[Data to use Boundary: Start]
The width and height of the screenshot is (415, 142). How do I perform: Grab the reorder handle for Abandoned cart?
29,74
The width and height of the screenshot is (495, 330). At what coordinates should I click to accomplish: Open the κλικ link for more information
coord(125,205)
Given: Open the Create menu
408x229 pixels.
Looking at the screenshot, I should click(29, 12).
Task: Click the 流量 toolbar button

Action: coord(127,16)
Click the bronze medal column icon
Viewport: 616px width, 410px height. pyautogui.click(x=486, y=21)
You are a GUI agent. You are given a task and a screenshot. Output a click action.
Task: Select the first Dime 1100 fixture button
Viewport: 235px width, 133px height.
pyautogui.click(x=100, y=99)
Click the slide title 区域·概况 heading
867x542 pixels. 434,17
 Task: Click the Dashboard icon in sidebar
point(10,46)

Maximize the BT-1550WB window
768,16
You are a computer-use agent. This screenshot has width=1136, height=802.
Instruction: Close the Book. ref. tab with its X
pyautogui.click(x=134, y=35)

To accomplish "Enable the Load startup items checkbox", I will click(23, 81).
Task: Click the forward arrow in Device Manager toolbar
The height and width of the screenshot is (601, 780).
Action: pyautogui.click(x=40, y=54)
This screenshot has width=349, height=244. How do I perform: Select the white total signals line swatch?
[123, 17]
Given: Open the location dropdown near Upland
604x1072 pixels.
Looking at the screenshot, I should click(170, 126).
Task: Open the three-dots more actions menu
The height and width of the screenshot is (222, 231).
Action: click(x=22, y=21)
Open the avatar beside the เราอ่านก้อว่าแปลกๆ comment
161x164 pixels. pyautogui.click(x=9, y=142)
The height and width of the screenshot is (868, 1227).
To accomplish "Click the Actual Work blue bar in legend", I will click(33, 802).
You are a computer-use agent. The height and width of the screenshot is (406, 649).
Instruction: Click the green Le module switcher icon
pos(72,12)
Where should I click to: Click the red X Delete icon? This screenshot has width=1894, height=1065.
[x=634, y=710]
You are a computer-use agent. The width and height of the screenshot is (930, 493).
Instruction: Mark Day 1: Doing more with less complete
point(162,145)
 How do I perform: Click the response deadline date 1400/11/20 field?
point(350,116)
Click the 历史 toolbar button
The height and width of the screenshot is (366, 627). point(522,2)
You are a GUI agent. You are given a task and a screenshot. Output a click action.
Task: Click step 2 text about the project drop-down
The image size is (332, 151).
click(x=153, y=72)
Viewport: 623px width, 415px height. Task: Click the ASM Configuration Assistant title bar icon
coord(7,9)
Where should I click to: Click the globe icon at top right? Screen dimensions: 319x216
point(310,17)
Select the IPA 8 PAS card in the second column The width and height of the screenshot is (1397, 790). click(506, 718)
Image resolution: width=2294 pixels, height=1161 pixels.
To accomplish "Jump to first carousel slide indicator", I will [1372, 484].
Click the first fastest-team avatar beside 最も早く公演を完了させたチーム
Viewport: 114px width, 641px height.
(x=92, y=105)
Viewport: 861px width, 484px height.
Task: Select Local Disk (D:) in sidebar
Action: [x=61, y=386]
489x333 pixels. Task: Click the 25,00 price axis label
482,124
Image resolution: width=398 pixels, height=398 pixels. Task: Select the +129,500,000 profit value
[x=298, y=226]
[Data to use Boundary: End]
### Exercise objective
Of the entries above, repeat exactly the lines between the line with "You are a computer-use agent. This" and the line with "Task: Click the forward", inclusive, and no others.

### The completed task
You are a computer-use agent. This screenshot has width=1136, height=802.
Instruction: Close the Book. ref. tab with its X
pyautogui.click(x=134, y=35)

To accomplish "Enable the Load startup items checkbox", I will click(23, 81).
Task: Click the forward arrow in Device Manager toolbar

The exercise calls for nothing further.